### TASK DETAILS
Print the entries below word for word; the pictures stay out of your copy.
** RECORDS PROVIDED follows **
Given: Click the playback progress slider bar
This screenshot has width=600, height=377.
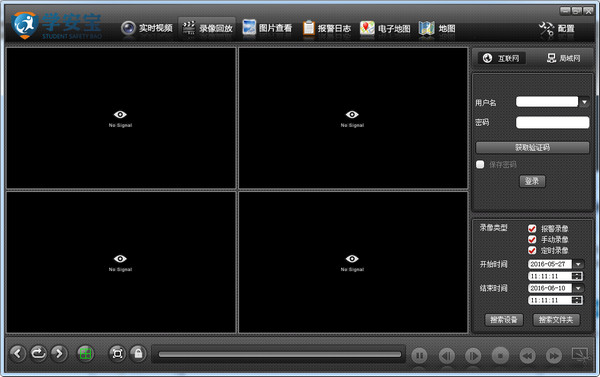Looking at the screenshot, I should (280, 354).
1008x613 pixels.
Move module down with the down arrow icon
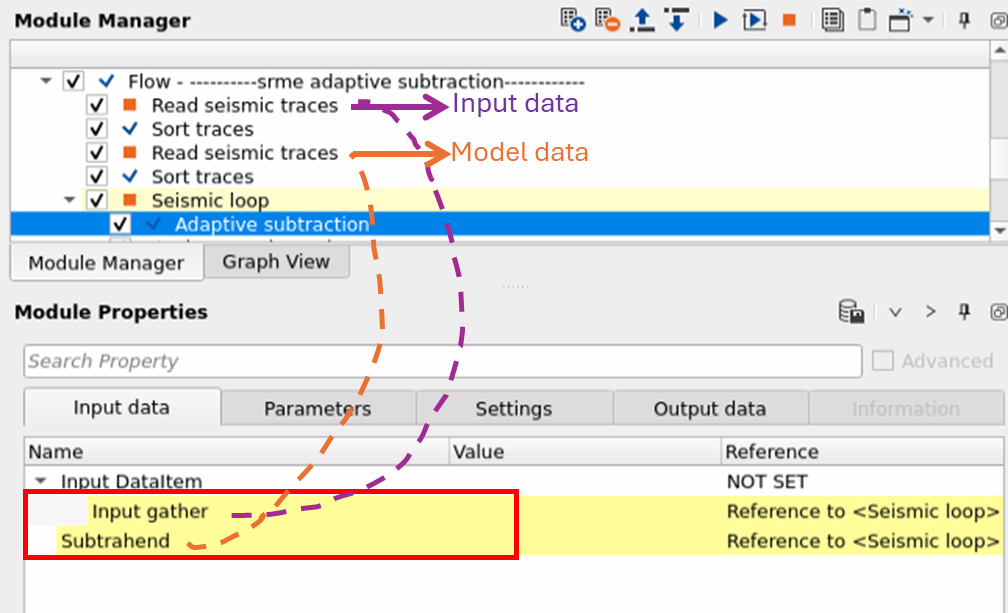[x=676, y=19]
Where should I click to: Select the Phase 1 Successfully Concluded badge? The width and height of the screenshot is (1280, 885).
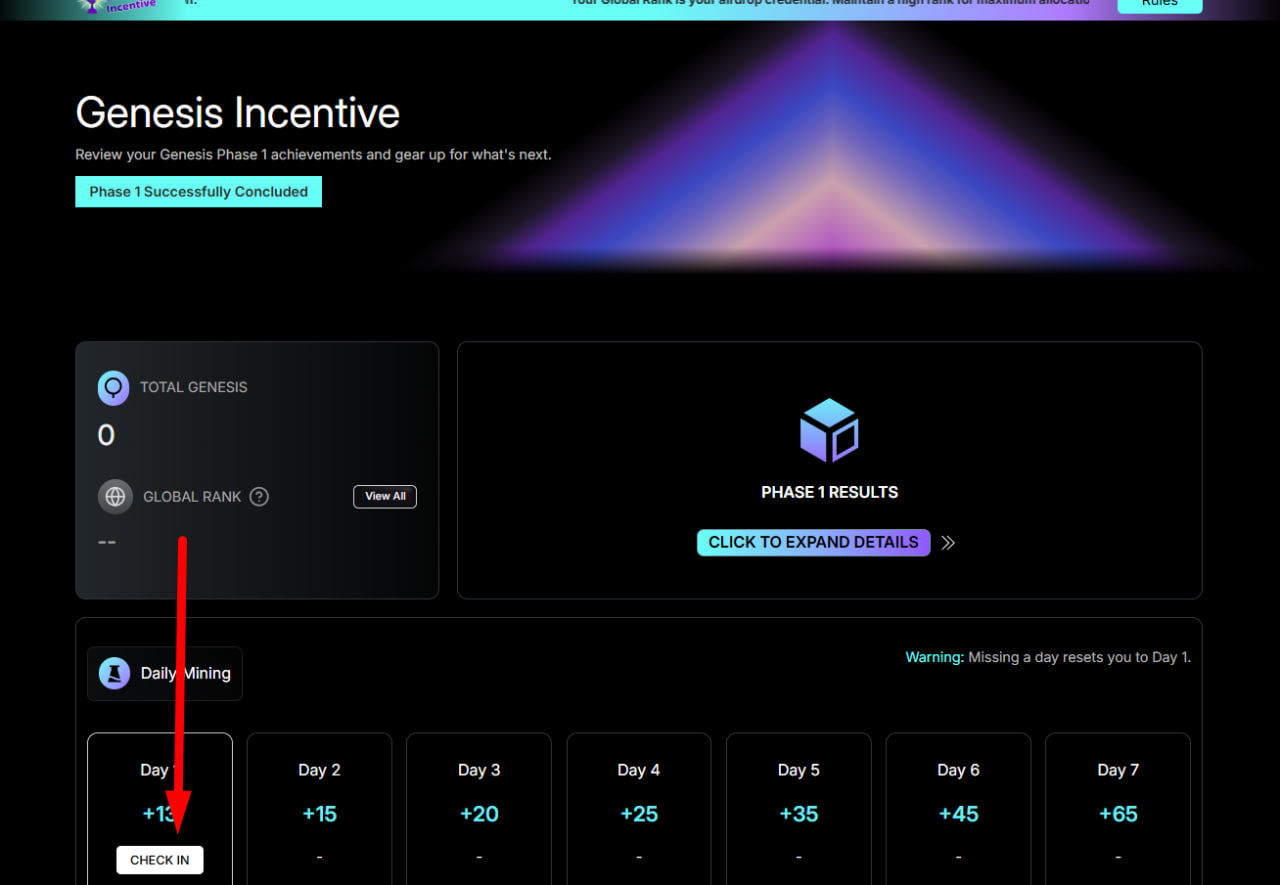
** End of RECORDS PROVIDED **
### WRITTEN ANSWER
Given: Click the playback progress slider bar
This screenshot has width=600, height=377.
Looking at the screenshot, I should (280, 354).
1008x613 pixels.
Move module down with the down arrow icon
[x=676, y=19]
Where should I click to: Select the Phase 1 Successfully Concluded badge? The width and height of the screenshot is (1280, 885).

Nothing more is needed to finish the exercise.